# Task input:
__________________________________________________
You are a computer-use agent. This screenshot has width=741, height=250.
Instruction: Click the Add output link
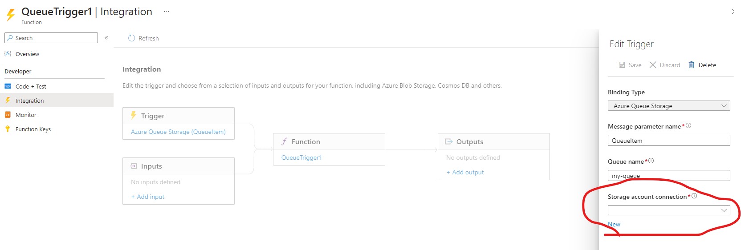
__________________________________________________
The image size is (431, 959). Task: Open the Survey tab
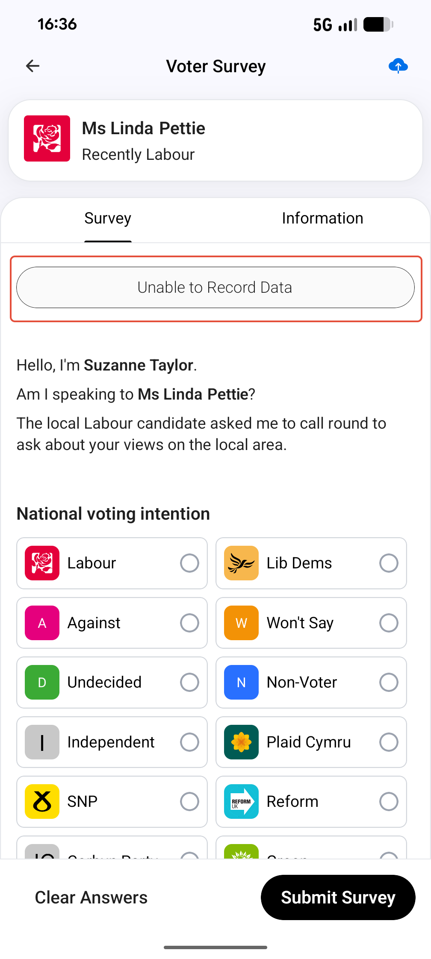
__________________________________________________
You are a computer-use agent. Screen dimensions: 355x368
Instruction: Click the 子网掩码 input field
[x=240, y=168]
__________________________________________________
# Task to carry out:
Look above for the line that contains "You are a computer-use agent. This". Starting there, transcribe every line exactly until you have copied the line that contains "Instruction: Click the Add output link".

# Written response:
You are a computer-use agent. This screenshot has width=741, height=250.
Instruction: Click the Add output link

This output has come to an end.